• TRY IT
Find the word "computer" in the listing below, then return every line it appears in.

• SUPPLIED RECORDS
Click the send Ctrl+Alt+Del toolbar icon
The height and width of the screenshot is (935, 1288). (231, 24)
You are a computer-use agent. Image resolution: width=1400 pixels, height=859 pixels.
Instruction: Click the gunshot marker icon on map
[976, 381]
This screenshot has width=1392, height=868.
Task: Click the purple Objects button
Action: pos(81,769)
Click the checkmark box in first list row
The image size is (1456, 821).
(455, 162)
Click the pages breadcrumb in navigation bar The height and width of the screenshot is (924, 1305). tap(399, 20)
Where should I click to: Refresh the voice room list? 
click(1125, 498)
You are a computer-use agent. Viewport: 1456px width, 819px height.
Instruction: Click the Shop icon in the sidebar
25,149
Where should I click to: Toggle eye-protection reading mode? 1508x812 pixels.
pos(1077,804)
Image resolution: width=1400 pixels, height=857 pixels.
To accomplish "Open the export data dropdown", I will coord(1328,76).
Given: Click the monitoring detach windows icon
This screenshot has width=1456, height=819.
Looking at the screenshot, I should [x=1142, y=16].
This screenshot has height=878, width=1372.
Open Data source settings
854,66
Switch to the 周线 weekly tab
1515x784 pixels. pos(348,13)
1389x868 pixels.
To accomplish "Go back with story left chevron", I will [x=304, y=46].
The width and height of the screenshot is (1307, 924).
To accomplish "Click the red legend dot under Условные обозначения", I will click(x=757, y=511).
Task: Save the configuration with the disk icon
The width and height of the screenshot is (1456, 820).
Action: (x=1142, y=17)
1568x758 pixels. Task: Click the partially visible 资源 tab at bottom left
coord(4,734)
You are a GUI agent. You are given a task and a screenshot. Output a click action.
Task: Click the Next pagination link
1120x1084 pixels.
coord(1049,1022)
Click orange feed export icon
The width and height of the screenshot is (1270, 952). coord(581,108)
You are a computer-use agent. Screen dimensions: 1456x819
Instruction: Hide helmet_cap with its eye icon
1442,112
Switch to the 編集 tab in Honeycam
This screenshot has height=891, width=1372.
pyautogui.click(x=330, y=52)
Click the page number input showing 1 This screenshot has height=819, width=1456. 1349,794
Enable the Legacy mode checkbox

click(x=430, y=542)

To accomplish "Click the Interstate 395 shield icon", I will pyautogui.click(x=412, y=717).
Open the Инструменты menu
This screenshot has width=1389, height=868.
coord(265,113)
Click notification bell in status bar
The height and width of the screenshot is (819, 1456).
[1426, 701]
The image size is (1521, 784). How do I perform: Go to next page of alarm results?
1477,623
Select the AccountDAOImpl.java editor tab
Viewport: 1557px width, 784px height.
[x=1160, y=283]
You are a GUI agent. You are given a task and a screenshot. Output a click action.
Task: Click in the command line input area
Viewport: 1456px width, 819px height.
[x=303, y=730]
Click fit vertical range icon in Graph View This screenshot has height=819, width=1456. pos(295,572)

• ANSWER SECTION
You are a computer-use agent. Image resolution: width=1400 pixels, height=859 pixels.
You are a computer-use agent. Viewport: 1456px width, 819px height.
You are a computer-use agent. Screen dimensions: 1456x819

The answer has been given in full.